Flour is a substance, generally a powder, made by grinding raw grains or roots and used to make many different foods. Cereal flour is the main ingredient of bread, which is a staple food for many cultures, making the availability of adequate supplies of flour a major economic and political issue at various times throughout history. Wheat flour is one of the most important ingredients in Oceanic, European, South American, North American, Middle Eastern, North Indian and North African cultures, and is the defining ingredient in their styles of breads and pastries.

Wheat is the most common base for flour. Maize flour has been important in Mesoamerican cuisine since ancient times and remains a staple in the Americas.
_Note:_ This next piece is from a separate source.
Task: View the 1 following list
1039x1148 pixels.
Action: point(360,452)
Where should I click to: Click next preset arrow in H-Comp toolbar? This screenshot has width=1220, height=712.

Rye flour is a constituent of bread in central Europe.

The English word "flour" is originally a variant of the word "flower" and both words derive from the Old French fleur or flour, which had the literal meaning "blossom", and a figurative meaning "the finest". The phrase "fleur de farine" meant "the finest part of the meal", since flour resulted from the elimination of coarse and unwanted matter from the grain during milling.

The earliest archaeological evidence for wheat seeds crushed between simple millstones to make flour dates to 6000 BC. The Romans were the first to grind seeds on cone mills. In 1879, at the beginning of the Industrial Era, the first steam mill was erected in London. In the 1930s, some flour began to be enriched with iron, niacin, thiamine and riboflavin. In the 1940s, mills started to enrich flour and folic acid was added to the list in the 1990s.